# Directions for this task
Look through the entries below and extract exactly the lines from the one containing "Liputan Khusus (438, 2413)" through the one containing "Contact (630, 95)", ends included.

# Material provided
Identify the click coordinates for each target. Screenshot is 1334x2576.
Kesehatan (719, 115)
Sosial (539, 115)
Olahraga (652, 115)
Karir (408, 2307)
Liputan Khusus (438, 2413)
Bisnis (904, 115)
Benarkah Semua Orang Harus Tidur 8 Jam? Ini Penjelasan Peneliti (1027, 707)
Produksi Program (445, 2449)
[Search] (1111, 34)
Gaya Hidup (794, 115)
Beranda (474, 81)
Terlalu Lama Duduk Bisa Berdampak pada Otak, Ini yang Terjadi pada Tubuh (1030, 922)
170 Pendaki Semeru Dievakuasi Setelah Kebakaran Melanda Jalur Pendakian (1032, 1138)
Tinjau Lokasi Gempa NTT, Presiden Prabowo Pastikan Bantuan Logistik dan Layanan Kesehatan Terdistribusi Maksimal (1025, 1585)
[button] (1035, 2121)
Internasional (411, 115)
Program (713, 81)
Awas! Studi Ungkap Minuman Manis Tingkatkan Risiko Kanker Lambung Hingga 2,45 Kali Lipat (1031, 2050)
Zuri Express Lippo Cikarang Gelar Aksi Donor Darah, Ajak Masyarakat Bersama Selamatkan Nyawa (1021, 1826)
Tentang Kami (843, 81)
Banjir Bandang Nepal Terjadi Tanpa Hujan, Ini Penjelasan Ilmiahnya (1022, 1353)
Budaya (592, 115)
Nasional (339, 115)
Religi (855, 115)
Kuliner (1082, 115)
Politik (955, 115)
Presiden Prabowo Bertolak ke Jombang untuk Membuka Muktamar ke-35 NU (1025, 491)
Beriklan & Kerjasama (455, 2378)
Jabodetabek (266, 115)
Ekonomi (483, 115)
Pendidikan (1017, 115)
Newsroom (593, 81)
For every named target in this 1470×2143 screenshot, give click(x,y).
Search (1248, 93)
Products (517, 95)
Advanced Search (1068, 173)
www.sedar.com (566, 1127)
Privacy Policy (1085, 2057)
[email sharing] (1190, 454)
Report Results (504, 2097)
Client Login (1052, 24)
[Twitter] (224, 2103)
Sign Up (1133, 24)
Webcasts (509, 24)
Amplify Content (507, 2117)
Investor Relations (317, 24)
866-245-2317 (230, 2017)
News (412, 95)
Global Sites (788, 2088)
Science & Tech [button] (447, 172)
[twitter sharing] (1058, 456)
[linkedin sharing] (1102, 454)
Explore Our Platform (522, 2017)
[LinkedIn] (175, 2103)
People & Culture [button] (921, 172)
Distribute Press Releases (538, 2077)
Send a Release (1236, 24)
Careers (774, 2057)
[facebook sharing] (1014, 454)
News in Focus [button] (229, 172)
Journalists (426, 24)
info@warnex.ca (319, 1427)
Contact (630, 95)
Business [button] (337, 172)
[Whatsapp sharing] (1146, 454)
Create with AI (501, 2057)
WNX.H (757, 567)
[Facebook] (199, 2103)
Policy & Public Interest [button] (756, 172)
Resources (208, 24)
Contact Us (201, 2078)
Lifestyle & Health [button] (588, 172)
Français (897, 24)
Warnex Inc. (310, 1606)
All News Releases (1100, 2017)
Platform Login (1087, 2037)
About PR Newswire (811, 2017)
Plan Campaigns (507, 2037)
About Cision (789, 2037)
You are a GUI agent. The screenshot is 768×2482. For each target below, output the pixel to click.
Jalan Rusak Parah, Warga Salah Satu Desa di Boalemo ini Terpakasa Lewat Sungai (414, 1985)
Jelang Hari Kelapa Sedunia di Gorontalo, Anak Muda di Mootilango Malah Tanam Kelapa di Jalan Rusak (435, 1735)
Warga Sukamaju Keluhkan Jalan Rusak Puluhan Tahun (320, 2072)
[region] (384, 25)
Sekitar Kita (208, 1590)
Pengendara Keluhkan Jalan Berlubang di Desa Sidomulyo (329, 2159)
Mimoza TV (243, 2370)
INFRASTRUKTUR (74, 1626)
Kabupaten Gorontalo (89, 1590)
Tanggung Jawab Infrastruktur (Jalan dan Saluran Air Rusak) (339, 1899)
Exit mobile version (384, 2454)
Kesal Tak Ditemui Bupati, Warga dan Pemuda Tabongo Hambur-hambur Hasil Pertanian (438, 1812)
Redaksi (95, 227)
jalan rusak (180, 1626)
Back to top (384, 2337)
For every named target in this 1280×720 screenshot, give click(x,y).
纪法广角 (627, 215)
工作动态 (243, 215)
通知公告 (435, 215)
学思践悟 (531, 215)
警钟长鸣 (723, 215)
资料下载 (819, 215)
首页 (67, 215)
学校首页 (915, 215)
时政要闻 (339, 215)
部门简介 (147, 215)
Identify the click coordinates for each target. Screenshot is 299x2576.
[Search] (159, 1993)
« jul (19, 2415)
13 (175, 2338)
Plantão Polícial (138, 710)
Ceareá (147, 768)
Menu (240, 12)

# The completed task
Liputan Khusus (438, 2413)
Bisnis (904, 115)
Benarkah Semua Orang Harus Tidur 8 Jam? Ini Penjelasan Peneliti (1027, 707)
Produksi Program (445, 2449)
[Search] (1111, 34)
Gaya Hidup (794, 115)
Beranda (474, 81)
Terlalu Lama Duduk Bisa Berdampak pada Otak, Ini yang Terjadi pada Tubuh (1030, 922)
170 Pendaki Semeru Dievakuasi Setelah Kebakaran Melanda Jalur Pendakian (1032, 1138)
Tinjau Lokasi Gempa NTT, Presiden Prabowo Pastikan Bantuan Logistik dan Layanan Kesehatan Terdistribusi Maksimal (1025, 1585)
[button] (1035, 2121)
Internasional (411, 115)
Program (713, 81)
Awas! Studi Ungkap Minuman Manis Tingkatkan Risiko Kanker Lambung Hingga 2,45 Kali Lipat (1031, 2050)
Zuri Express Lippo Cikarang Gelar Aksi Donor Darah, Ajak Masyarakat Bersama Selamatkan Nyawa (1021, 1826)
Tentang Kami (843, 81)
Banjir Bandang Nepal Terjadi Tanpa Hujan, Ini Penjelasan Ilmiahnya (1022, 1353)
Budaya (592, 115)
Nasional (339, 115)
Religi (855, 115)
Kuliner (1082, 115)
Politik (955, 115)
Presiden Prabowo Bertolak ke Jombang untuk Membuka Muktamar ke-35 NU (1025, 491)
Beriklan & Kerjasama (455, 2378)
Jabodetabek (266, 115)
Ekonomi (483, 115)
Pendidikan (1017, 115)
Newsroom (593, 81)
For every named target in this 1470×2143 screenshot, give click(x,y).
Search (1248, 93)
Products (517, 95)
Advanced Search (1068, 173)
www.sedar.com (566, 1127)
Privacy Policy (1085, 2057)
[email sharing] (1190, 454)
Report Results (504, 2097)
Client Login (1052, 24)
[Twitter] (224, 2103)
Sign Up (1133, 24)
Webcasts (509, 24)
Amplify Content (507, 2117)
Investor Relations (317, 24)
866-245-2317 (230, 2017)
News (412, 95)
Global Sites (788, 2088)
Science & Tech [button] (447, 172)
[twitter sharing] (1058, 456)
[linkedin sharing] (1102, 454)
Explore Our Platform (522, 2017)
[LinkedIn] (175, 2103)
People & Culture [button] (921, 172)
Distribute Press Releases (538, 2077)
Send a Release (1236, 24)
Careers (774, 2057)
[facebook sharing] (1014, 454)
News in Focus [button] (229, 172)
Journalists (426, 24)
info@warnex.ca (319, 1427)
Contact (630, 95)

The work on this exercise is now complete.